Non si tratta di una possibile lettura né di un’interpretazione restrittiva affidata alla prassi, ma di una scelta normativa precisa: la maggiorazione del 14,6 % non spetta qualora anche un solo bene incluso nel progetto di investimento risulti Agevolabile in base a Transizione 5.0.
La norma opera in modo automatico e indifferenziato, colpendo l’intero investimento e non la singola componente interessata dalla 5.0. È quindi sufficiente che una minima parte del progetto rientri nel perimetro della Transizione 5.0 perché venga meno la maggiorazione Zes su tutto il valore dell’investimento, a prescindere dalla sua dimensione complessiva e dalla natura degli altri beni coinvolti.
Questo aspetto risulta particolarmente critico se si considera che gli investimenti ammissibili alla Zes Unica possono essere molto eterogenei. All’interno dello stesso progetto possono convivere beni strumentali ordinari, macchinari non interconnessi, opere infrastrutturali e, in determinate fattispecie, anche componenti immobiliari che nulla hanno a che vedere con la Transizione 5.0.
Eppure la legge non consente alcuna separazione o compartimentazione dell’investimento. Un singolo macchinario da 100mila euro che soddisfa i requisiti 5.0 è sufficiente a far decadere la maggiorazione su un investimento complessivo da 5 milioni di euro. Il risultato è un effetto distorsivo evidente. L’impresa che ha strutturato un progetto ampio e articolato, includendo anche una quota minima di innovazione tecnologica avanzata, viene penalizzata rispetto a chi mantiene l’investimento su un profilo meno evoluto. L’innovazione non viene premiata, ma diventa un elemento di esclusione che azzera un beneficio territoriale pensato per sostenere proprio i grandi insediamenti produttivi nel Mezzogiorno.
La scelta legislativa impone alle imprese una decisione forzata e inefficiente.

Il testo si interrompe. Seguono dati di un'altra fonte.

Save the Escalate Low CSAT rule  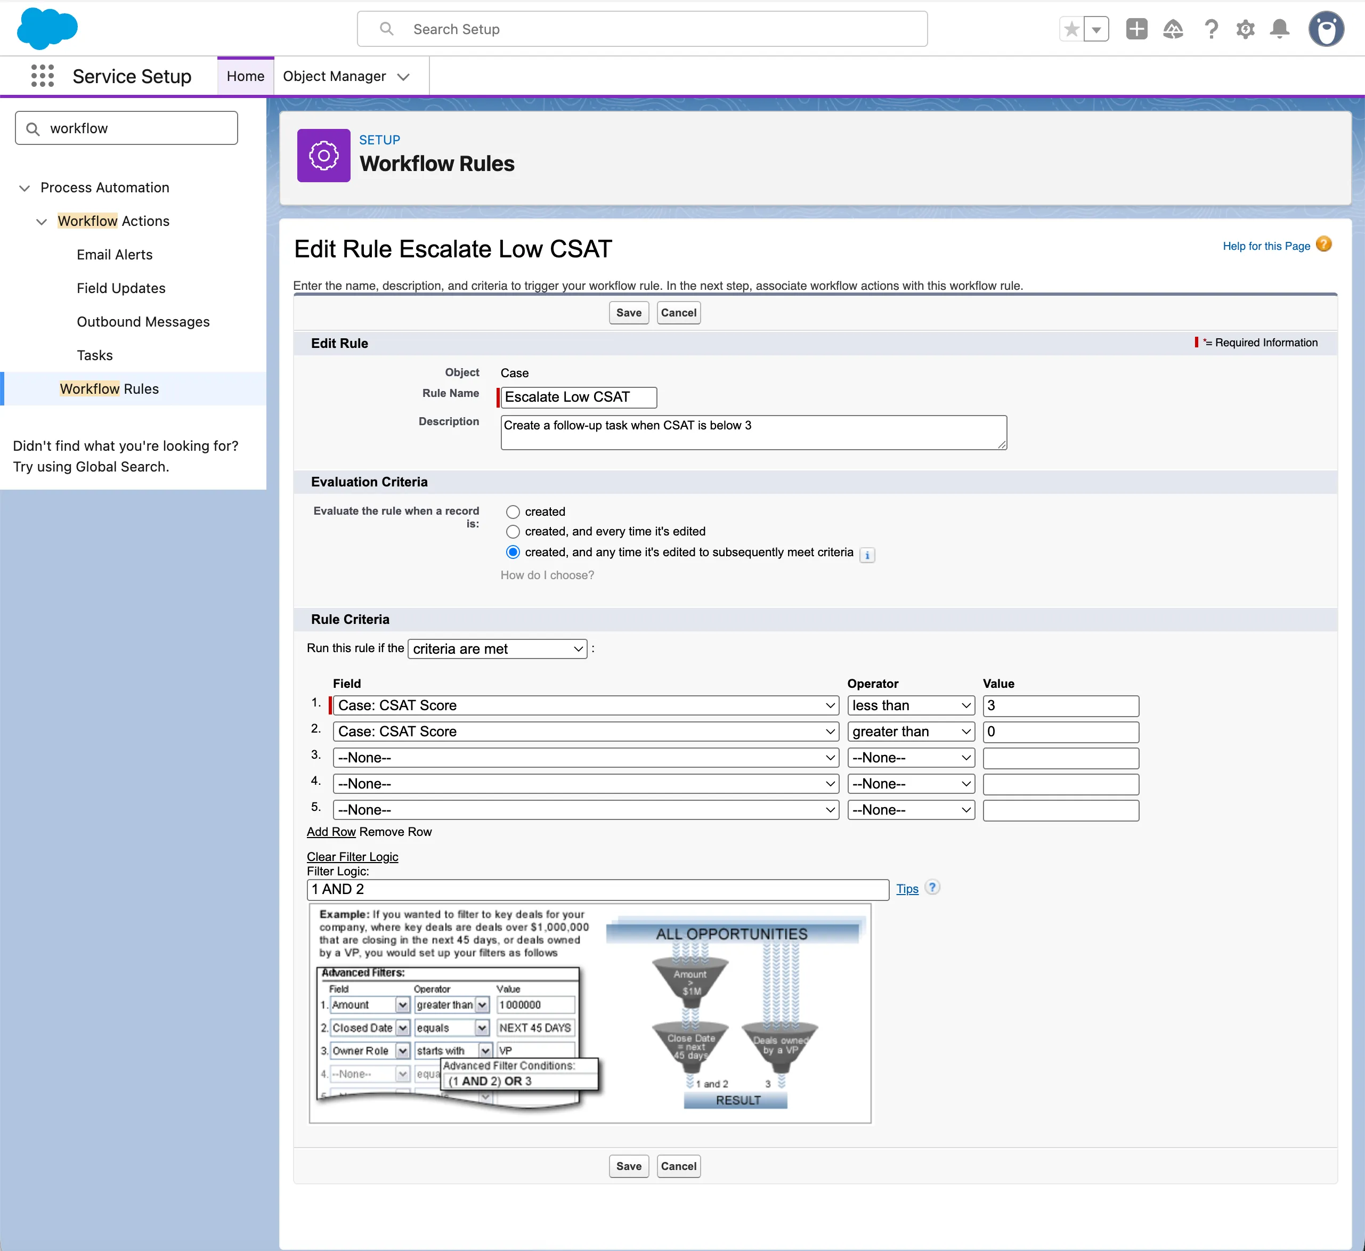(628, 312)
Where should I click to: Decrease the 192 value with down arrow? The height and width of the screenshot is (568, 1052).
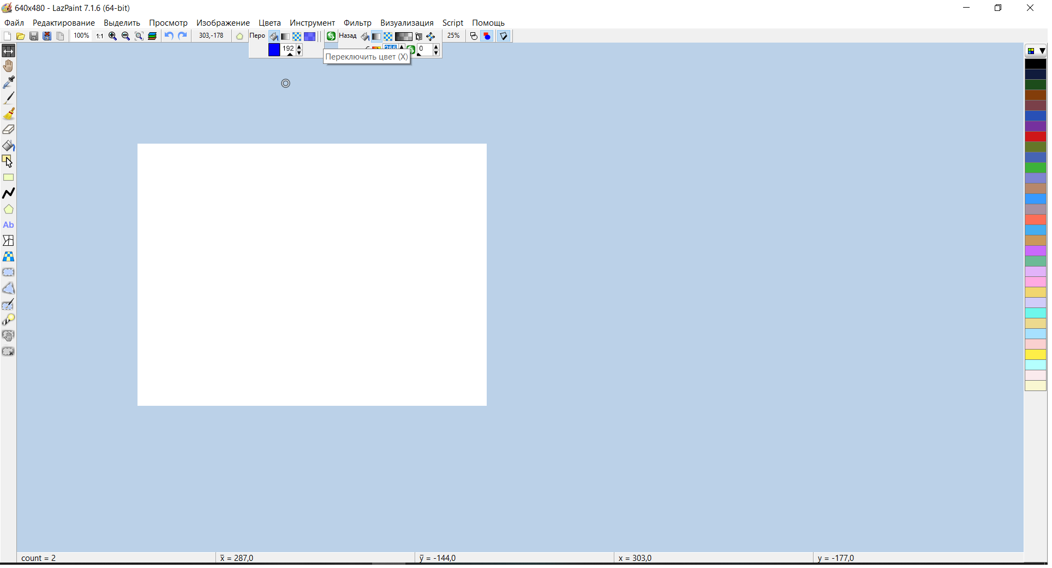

O si rinuncia alla Transizione 5.0 per non compromettere la Zes Unica, oppure si accetta di perdere la maggiorazione Zes anche su beni e spese che non hanno
alcuna attinenza con la 5.0. In entrambi i casi viene meno la possibilità di costruire progetti integrati, coerenti e industrialmente razionali.
Questa previsione si inserisce in un quadro di progressiva compressione degli incentivi, non attraverso la loro eliminazione formale, ma mediante regole di cumulabilità sempre più rigide e incompatibilità generalizzate che operano sull’intero investimento invece che sulle singole componenti. La Zes Unica, anziché rafforzarsi come strumento centrale di politica industriale, rischia così di perdere attrattività proprio per i progetti più rilevanti sotto il profilo dimensionale e tecnologico.
Non si è in attesa di chiarimenti interpretativi, perché la scelta è già stata compiuta dal legislatore. La legge di Bilancio ha fissato un principio chiaro e difficilmente superabile in sede applicativa: basta un singolo bene per compromettere l’intero impianto agevolativo.